Items from a data source:
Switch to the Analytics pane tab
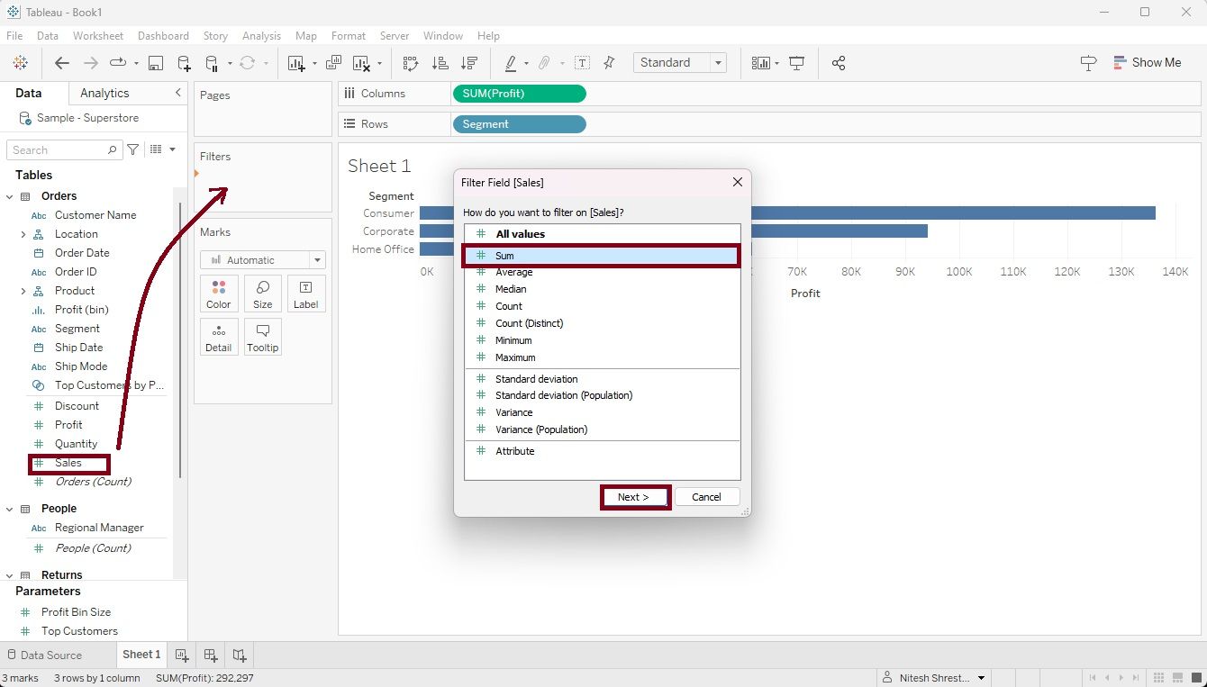pyautogui.click(x=104, y=93)
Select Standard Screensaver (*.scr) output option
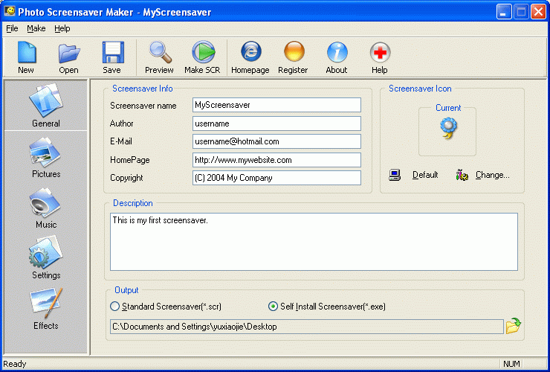 point(114,306)
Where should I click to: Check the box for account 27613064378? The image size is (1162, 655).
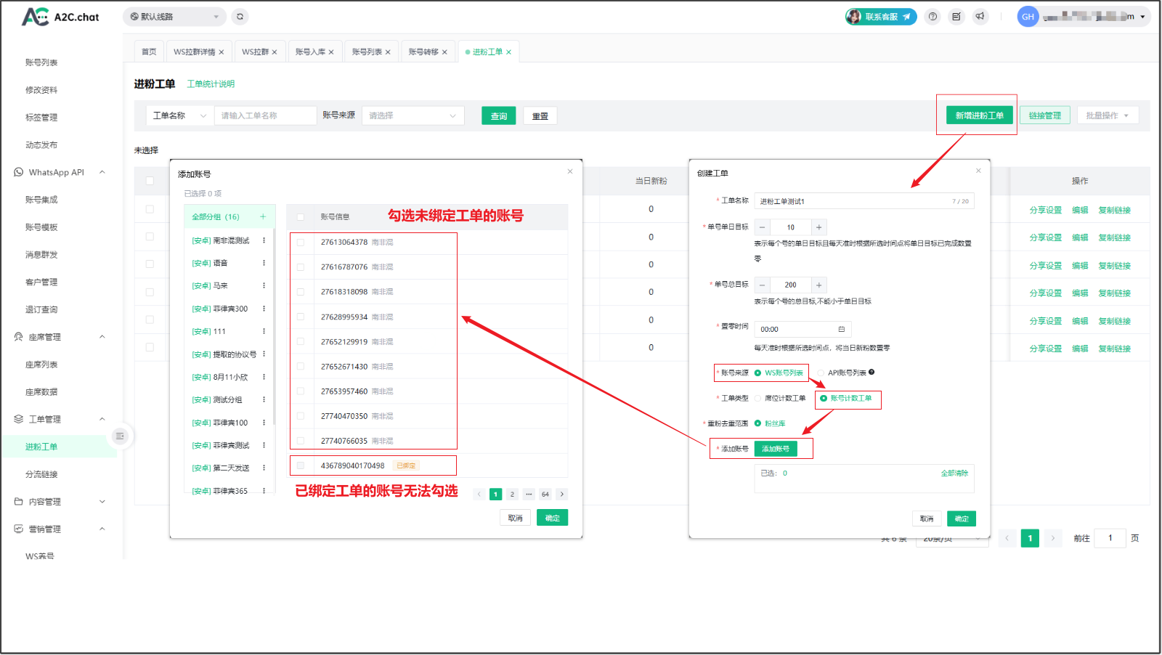(x=301, y=243)
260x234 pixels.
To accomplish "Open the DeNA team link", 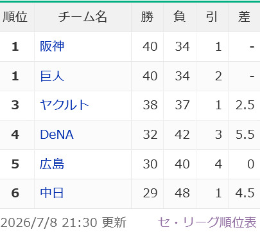I will [56, 134].
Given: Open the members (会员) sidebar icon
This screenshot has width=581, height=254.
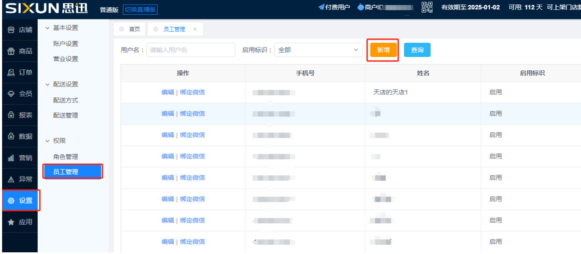Looking at the screenshot, I should click(x=11, y=94).
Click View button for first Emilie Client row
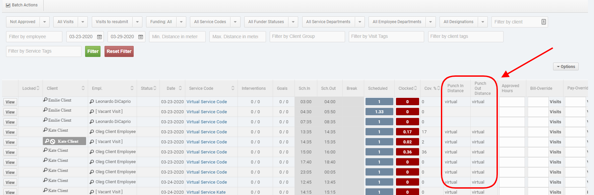This screenshot has height=195, width=594. point(10,102)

How to complete this task: From the first line of the entries above down to the line holding "260x234 pixels.", quote each line exactly and nothing else, skipping pictures.

Task solution:
Switch to the Analytics pane tab
pyautogui.click(x=104, y=93)
Select Standard Screensaver (*.scr) output option
 point(114,306)
Where should I click to: Check the box for account 27613064378? The image size is (1162, 655).
(x=301, y=243)
260x234 pixels.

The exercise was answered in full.